Extracted data entries:

- Opening Delimiter -

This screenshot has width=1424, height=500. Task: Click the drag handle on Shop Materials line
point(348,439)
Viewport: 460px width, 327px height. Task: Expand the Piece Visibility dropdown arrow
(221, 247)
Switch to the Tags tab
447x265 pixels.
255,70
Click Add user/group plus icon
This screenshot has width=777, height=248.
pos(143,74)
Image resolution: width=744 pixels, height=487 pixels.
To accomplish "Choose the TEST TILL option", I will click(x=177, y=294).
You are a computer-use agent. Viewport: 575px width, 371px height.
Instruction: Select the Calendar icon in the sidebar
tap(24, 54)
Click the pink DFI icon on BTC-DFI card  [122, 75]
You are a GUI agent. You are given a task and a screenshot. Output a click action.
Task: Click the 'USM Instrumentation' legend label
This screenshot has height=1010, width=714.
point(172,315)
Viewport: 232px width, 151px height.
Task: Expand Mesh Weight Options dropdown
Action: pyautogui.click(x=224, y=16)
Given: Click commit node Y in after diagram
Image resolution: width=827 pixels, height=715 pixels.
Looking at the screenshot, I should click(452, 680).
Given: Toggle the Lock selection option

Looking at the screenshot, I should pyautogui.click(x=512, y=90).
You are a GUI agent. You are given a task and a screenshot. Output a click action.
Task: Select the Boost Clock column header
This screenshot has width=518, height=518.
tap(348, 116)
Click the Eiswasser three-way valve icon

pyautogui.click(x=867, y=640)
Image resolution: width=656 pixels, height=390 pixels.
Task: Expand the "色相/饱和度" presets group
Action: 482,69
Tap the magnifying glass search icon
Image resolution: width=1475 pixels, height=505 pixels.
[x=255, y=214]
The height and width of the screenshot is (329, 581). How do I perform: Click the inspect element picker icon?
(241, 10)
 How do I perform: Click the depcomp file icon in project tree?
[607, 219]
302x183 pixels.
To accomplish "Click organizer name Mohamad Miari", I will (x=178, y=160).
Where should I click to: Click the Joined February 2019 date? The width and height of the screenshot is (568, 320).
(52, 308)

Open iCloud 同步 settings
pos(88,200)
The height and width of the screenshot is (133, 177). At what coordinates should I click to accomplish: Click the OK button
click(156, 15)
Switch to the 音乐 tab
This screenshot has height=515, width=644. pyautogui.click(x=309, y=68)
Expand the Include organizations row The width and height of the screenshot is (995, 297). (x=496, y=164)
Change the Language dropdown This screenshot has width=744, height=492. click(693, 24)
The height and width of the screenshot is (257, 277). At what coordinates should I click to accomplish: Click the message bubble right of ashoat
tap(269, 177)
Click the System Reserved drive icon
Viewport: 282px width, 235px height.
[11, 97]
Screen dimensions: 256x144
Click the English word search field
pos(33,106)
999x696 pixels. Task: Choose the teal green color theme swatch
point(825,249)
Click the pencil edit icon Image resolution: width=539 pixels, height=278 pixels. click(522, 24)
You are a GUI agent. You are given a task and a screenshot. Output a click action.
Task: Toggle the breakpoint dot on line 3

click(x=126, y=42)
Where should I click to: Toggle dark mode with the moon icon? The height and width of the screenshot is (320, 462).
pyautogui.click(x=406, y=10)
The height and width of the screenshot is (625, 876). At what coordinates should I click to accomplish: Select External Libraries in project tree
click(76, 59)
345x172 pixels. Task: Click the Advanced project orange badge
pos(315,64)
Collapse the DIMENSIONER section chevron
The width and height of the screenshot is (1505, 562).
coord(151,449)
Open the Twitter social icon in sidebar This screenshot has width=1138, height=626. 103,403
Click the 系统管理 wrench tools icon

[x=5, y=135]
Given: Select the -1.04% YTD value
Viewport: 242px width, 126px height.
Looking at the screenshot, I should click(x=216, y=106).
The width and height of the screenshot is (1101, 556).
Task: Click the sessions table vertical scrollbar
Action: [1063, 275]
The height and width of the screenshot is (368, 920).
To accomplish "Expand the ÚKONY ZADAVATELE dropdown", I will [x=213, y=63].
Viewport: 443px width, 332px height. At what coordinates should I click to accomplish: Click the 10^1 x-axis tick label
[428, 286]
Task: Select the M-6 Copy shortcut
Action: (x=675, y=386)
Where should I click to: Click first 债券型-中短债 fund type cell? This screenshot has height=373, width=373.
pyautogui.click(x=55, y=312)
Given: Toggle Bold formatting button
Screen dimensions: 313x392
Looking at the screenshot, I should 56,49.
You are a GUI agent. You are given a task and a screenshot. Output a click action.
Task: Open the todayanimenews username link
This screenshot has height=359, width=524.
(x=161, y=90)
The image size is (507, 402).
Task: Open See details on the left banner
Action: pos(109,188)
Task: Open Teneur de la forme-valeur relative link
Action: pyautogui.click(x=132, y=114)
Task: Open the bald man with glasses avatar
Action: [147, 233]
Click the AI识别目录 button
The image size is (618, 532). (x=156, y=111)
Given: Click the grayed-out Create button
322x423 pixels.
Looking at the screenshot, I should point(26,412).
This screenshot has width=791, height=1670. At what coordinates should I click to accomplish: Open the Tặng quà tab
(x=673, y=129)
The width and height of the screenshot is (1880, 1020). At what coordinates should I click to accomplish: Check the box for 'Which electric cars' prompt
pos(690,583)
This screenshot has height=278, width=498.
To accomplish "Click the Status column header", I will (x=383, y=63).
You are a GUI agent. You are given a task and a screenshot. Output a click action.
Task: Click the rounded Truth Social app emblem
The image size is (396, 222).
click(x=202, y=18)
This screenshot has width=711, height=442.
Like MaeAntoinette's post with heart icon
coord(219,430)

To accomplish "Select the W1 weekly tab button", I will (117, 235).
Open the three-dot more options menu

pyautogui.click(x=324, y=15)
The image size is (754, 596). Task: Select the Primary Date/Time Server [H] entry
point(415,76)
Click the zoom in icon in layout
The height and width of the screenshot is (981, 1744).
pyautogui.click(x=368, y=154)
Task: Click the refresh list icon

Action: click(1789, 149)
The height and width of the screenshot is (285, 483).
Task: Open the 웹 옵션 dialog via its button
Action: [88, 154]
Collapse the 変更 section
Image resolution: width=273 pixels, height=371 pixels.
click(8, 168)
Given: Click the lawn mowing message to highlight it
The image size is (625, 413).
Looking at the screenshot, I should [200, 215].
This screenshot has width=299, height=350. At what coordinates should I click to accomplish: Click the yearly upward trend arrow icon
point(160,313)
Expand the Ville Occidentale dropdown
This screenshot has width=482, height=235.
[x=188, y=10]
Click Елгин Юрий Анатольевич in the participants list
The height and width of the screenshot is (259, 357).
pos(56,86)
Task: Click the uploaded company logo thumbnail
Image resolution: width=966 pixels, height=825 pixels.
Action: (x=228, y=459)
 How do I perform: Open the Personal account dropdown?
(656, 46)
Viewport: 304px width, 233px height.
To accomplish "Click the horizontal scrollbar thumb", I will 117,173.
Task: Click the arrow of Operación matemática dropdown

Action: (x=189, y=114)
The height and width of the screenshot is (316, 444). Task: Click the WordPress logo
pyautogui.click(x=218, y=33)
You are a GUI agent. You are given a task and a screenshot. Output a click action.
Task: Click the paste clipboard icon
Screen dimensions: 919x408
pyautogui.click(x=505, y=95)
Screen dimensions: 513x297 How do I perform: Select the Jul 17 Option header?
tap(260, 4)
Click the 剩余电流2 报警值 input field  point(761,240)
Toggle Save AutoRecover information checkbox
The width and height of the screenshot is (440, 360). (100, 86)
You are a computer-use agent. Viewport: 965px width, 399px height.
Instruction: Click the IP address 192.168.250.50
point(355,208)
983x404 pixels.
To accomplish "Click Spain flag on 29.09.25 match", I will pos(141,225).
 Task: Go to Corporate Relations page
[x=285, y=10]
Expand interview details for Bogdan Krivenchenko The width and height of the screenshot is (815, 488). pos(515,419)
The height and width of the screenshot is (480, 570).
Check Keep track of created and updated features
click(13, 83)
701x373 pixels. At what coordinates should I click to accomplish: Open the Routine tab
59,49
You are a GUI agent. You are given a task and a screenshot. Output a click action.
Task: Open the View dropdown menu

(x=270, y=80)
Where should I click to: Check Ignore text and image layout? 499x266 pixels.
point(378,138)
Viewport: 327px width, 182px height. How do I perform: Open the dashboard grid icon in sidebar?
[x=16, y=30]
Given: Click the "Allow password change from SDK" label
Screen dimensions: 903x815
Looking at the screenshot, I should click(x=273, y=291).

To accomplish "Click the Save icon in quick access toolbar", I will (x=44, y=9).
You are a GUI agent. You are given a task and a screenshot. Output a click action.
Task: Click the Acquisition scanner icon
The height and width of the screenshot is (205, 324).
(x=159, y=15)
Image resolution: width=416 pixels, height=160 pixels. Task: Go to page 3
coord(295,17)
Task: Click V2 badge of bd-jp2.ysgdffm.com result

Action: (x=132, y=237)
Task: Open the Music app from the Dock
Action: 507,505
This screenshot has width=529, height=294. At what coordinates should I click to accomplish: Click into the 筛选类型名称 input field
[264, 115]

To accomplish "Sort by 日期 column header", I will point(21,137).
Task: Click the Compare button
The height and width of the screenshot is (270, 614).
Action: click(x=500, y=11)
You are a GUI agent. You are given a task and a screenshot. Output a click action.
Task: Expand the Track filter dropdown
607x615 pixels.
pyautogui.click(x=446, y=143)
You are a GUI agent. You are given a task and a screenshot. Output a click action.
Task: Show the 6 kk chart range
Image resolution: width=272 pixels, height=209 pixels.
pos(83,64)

- Closing Delimiter -

**Work instructions**
Reply with a lone number, the count of lines in the data that include the string "computer".

**Answer to the problem**
2